[ASSIGNED TASK] Using the material below, print the line that contains "Fashion (165, 118)", the line that contains "Medical Fair Asia", and every line in between, exactly and nothing else.
(SUPPLIED DATA begins)
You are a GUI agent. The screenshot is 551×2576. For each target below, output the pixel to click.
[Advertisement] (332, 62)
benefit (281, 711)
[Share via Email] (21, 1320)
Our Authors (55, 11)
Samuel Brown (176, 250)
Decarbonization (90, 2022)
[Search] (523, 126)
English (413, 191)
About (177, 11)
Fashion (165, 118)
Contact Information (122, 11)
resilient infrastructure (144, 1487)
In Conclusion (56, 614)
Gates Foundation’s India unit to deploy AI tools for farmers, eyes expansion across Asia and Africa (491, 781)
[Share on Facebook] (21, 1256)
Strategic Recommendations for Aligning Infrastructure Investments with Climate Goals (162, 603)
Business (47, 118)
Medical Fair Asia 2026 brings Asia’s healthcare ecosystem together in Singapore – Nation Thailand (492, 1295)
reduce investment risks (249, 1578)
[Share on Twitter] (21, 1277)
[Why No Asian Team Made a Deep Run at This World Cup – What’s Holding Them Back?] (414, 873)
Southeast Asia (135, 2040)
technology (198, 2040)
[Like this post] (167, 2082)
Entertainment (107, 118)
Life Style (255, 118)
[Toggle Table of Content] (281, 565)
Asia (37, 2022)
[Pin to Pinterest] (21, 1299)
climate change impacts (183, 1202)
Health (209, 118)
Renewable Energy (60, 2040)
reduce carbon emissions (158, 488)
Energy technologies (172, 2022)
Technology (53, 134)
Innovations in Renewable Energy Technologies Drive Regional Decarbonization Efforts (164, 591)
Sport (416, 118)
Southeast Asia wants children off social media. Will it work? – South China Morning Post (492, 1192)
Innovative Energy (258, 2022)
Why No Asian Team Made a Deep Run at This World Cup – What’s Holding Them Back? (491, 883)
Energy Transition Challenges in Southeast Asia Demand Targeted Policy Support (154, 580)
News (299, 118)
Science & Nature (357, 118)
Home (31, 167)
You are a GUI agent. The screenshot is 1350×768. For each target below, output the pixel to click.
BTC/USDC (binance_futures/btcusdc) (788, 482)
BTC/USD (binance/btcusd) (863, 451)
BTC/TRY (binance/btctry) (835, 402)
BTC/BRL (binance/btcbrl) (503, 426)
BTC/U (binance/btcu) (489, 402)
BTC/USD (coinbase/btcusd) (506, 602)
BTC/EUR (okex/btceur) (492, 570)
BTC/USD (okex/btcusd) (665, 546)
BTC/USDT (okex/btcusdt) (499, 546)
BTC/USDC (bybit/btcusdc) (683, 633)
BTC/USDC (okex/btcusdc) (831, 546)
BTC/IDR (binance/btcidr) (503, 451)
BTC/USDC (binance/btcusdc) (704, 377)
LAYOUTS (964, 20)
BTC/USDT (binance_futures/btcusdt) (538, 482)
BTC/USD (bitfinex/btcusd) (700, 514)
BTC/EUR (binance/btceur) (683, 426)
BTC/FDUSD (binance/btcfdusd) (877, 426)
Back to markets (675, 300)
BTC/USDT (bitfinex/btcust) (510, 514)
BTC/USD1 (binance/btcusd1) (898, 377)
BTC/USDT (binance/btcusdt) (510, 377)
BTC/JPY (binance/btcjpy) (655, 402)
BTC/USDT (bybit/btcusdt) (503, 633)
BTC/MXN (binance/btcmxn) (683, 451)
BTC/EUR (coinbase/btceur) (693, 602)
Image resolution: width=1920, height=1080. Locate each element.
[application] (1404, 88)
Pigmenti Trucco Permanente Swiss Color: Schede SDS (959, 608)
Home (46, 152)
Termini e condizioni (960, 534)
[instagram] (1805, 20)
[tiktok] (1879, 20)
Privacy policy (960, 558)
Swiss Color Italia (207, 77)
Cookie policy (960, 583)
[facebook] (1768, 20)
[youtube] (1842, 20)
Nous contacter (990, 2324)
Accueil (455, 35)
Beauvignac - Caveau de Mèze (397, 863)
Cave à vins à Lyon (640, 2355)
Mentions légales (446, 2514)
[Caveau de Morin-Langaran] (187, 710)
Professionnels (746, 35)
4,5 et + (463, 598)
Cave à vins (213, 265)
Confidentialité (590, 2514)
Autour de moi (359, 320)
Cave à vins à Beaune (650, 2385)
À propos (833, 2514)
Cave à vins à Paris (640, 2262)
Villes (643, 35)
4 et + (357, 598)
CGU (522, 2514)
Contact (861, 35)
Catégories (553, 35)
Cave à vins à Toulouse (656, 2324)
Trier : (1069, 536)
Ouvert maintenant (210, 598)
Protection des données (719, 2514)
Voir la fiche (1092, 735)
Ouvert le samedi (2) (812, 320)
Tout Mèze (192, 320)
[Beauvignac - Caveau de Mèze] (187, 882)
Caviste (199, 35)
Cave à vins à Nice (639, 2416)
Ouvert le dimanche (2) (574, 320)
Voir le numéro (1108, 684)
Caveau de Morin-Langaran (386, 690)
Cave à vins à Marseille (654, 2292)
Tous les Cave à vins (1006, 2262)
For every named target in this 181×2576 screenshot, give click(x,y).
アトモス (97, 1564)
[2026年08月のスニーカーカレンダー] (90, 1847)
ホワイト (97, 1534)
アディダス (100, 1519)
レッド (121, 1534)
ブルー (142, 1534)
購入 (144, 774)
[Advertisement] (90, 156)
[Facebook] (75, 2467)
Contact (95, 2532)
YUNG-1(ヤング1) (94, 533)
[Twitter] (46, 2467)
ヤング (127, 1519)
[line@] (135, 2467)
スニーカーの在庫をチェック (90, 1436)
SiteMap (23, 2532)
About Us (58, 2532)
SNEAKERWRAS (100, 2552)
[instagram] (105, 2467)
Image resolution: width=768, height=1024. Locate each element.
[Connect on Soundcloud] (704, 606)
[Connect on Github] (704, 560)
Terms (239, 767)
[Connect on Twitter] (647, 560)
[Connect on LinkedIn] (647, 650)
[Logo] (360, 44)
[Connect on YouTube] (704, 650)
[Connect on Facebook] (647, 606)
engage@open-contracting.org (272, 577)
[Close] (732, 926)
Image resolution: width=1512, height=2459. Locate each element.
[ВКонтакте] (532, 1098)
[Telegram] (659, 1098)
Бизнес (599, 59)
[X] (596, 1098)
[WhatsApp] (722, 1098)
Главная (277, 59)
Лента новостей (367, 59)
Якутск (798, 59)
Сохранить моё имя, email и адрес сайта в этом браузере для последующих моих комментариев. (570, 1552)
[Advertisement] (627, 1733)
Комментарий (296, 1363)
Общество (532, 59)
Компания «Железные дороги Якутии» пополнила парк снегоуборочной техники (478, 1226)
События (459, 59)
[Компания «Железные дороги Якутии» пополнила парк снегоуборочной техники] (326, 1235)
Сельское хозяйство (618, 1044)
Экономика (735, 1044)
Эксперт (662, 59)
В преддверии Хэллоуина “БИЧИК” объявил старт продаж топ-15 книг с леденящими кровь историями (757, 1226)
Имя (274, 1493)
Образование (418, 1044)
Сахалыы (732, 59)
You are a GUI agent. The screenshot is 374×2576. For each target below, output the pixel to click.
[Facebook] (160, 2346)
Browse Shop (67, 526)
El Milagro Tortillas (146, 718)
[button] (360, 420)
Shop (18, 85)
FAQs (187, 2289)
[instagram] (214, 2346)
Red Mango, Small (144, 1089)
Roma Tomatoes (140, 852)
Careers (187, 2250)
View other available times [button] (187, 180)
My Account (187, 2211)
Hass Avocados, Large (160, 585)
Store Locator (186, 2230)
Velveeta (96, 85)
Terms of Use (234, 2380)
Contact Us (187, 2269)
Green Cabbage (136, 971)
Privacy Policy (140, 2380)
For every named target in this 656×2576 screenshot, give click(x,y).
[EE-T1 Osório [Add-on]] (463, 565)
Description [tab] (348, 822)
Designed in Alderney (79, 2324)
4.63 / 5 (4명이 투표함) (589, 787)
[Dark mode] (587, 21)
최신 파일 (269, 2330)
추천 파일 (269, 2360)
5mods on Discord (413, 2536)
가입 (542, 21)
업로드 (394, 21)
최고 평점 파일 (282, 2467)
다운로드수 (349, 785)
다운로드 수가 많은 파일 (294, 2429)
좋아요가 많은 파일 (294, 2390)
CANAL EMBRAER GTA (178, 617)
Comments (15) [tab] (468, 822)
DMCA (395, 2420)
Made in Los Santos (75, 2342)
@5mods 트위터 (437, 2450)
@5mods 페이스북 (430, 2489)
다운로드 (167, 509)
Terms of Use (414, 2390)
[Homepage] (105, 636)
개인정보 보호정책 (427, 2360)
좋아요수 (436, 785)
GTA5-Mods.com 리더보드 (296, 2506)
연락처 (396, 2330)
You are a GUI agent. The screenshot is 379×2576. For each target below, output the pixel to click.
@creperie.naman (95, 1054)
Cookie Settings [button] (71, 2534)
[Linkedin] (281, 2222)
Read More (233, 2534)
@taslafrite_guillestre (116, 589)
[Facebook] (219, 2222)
(SUPPLIED DATA ends)
[EXERCISE ANSWER]
Fashion (165, 118)
Contact Information (122, 11)
resilient infrastructure (144, 1487)
In Conclusion (56, 614)
Gates Foundation’s India unit to deploy AI tools for farmers, eyes expansion across Asia and Africa (491, 781)
[Share on Facebook] (21, 1256)
Strategic Recommendations for Aligning Infrastructure Investments with Climate Goals (162, 603)
Business (47, 118)
Medical Fair Asia 2026 brings Asia’s healthcare ecosystem together in Singapore – Nation Thailand (492, 1295)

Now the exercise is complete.